Transnational Strategy
-Is a think-global, act-local approach that incorporates elements of both multidomestic and global strategies.
(See Ch007, Slide 22)
Advantages and Disadvantages of Multidomestic, Global, and Transnational Approaches
Multidomestic Approach
Advantages
-Can meet the specific needs of each market more precisely
-Can respond more swiftly to localized changes in demand
-Can target reactions to the moves of local rivals
-Can respond more quickly to local opportunities and threats
Disadvantages
-Hinders resource and capability sharing or cross-market transfers
-Higher production and distribution costs
-Not conducive to a worldwide competitive advantage
Transnational Approach
Advantages
-Offers the benefits of both local responsiveness and global integration
-Enables the transfer and sharing of resources and capabilities across borders
-Provides the benefits of flexible coordination
Disadvantages
-More complex and harder to implement
-Conflicting goals may be difficult to reconcile and require trade-offs
-Implementation more costly and time-consuming
Global Approach
Advantages
-Lower costs due to scale and scope economies
-Greater efficiencies due to the ability to transfer best practices across markets
-More innovation from knowledge sharing and capability transfer
-The benefit of a global brand and reputation
Disadvantages
-Unable to address local needs precisely
-Less responsive to changes in local market conditions
-Higher transportation costs and tariffs
-Higher coordination and integration costs
THE QUEST FOR COMPETITIVE ADVANTAGE IN THE INTERNATIONAL ARENA
Build Competitive Advantage in International Markets
-Use international location to lower cost or differentiate product
-Share resources, competencies, and capabilities
-Gain cross-border coordination benefits
Using Location to Build Competitive Advantage
Key Location Issues
-To customize offerings in each country market to match the tastes and preferences of local buyers
-To pursue a strategy of offering a mostly standardized product worldwide.
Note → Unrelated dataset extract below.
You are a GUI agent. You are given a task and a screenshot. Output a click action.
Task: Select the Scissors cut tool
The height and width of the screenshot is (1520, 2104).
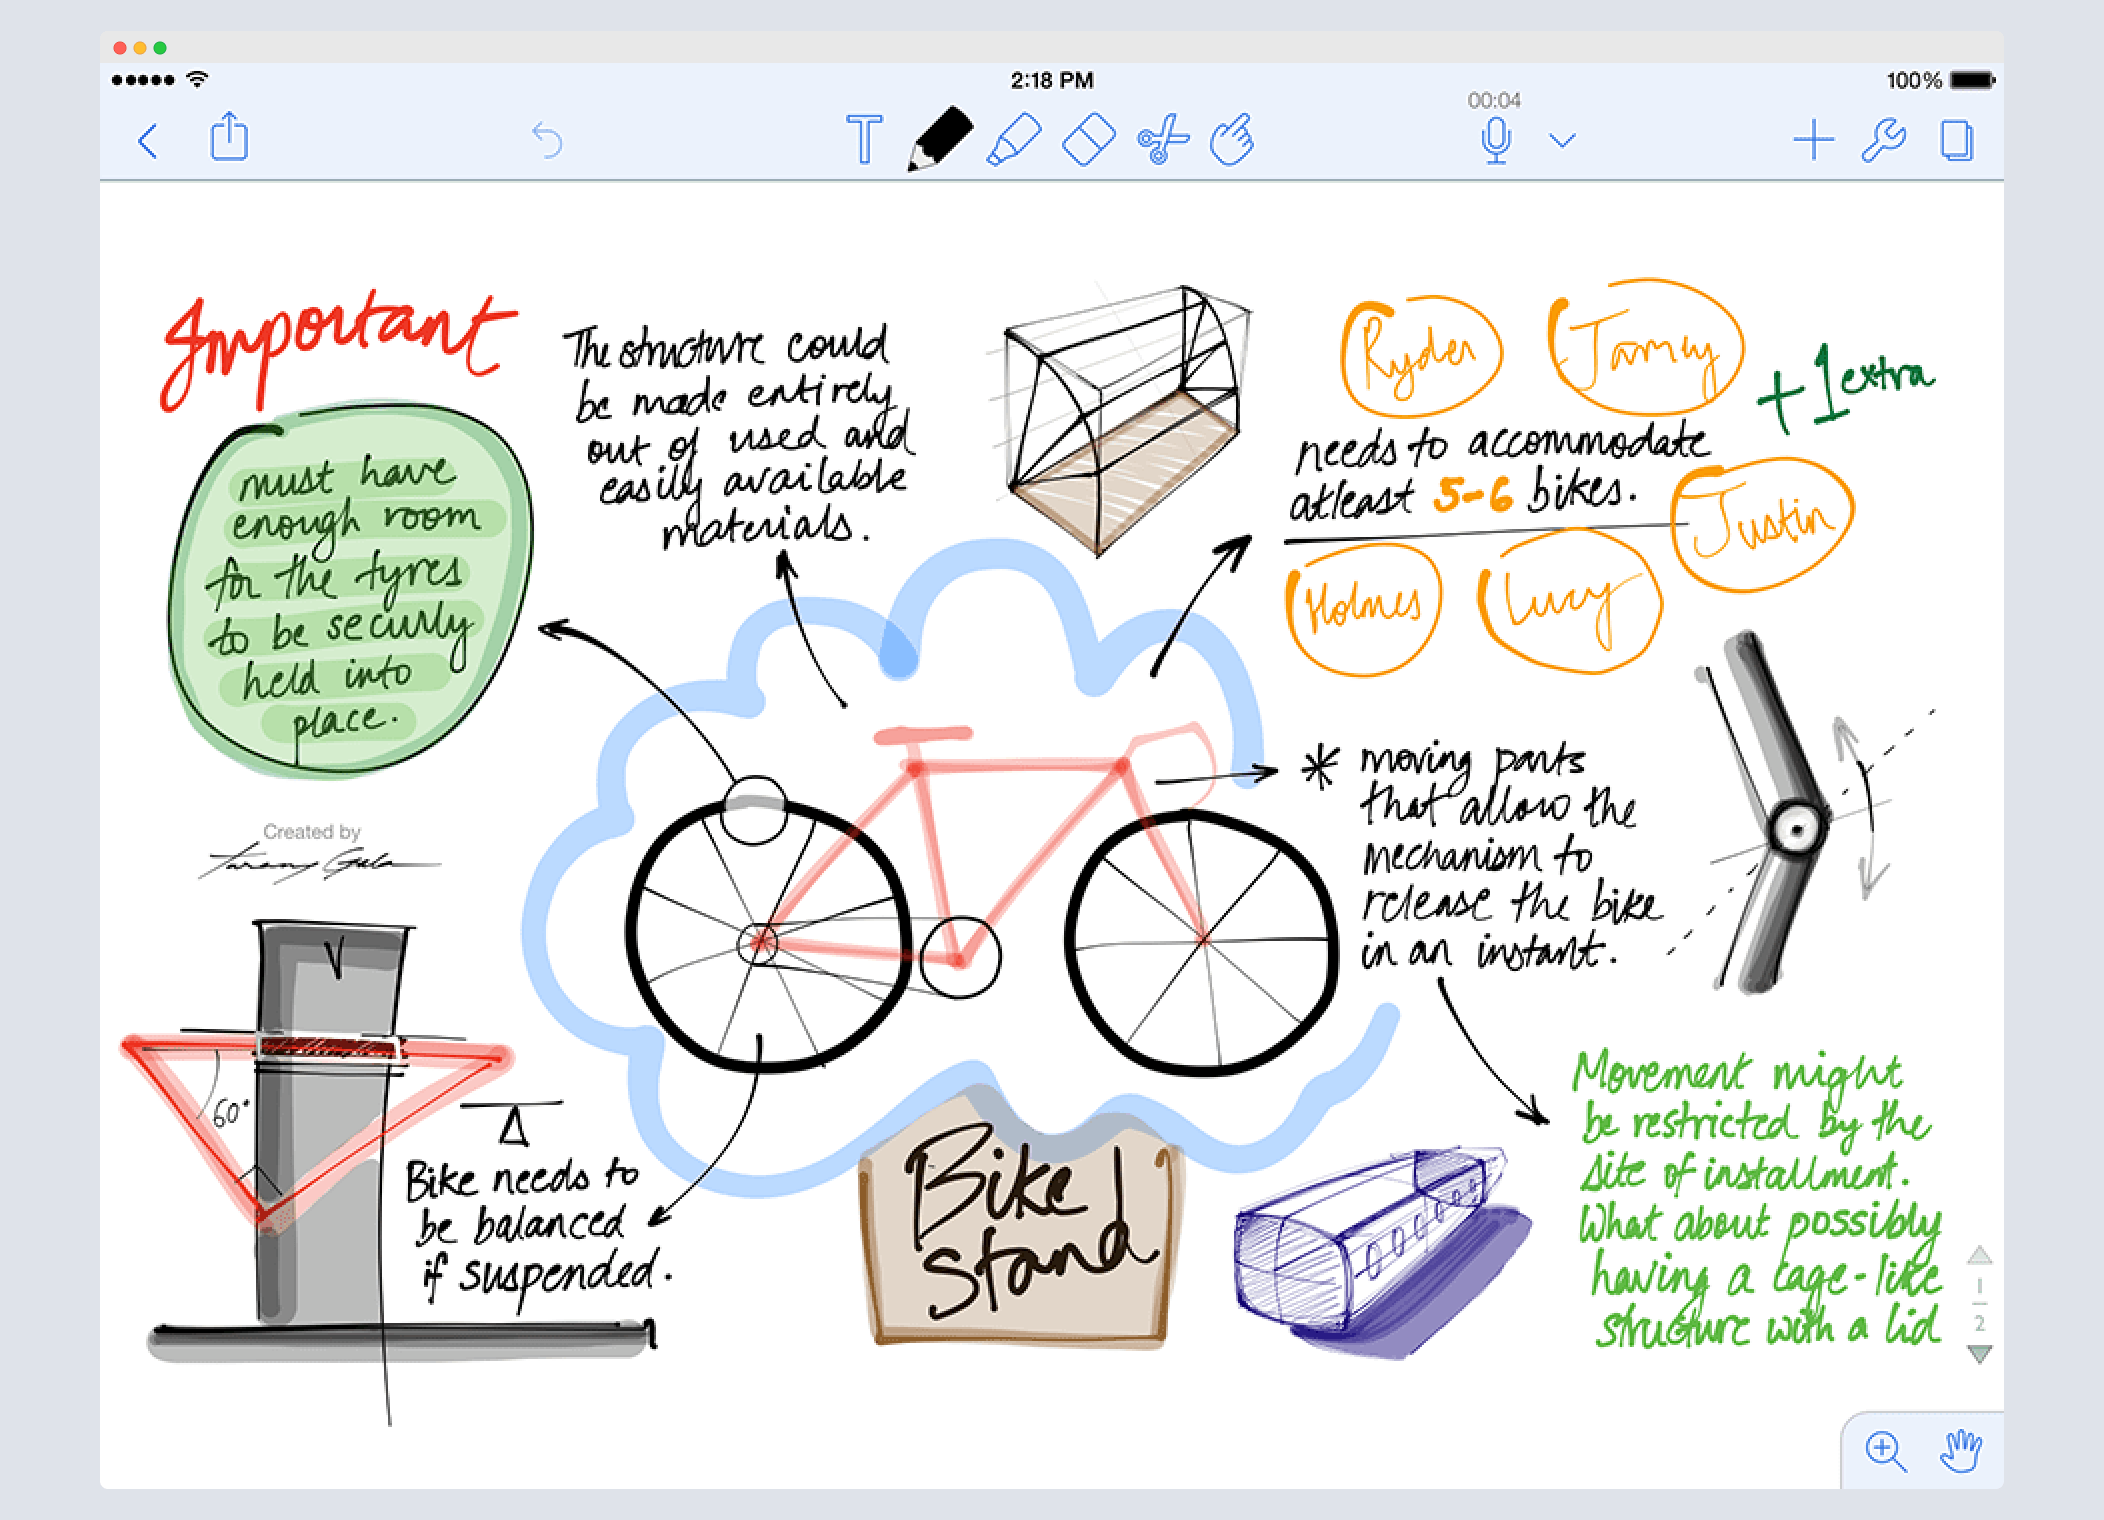[x=1162, y=139]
When to Concentrate Activities in a Few Locations
-The costs of manufacturing or other activities are significantly lower in some geographic locations than in others.
-There are significant scale economies in production or distribution.
-There are sizable learning and experience benefits associated with performing an activity in a single location.
-Certain locations have superior resources, allow better coordination of related activities, or offer other valuable advantages.
When to Disperse Activities across Many Locations
-Buyer-related activities can be conducted at a distance.
-There are high transportation costs.
-There are diseconomies of large size.
-Trade barriers make a central location too expensive.
-Dispersing activities reduces exchange rate risks.
-Dispersion helps prevent supply interruptions.
-Dispersion helps avoid adverse political developments.
-Dispersion allows for location-based technology and production cost competitive advantages.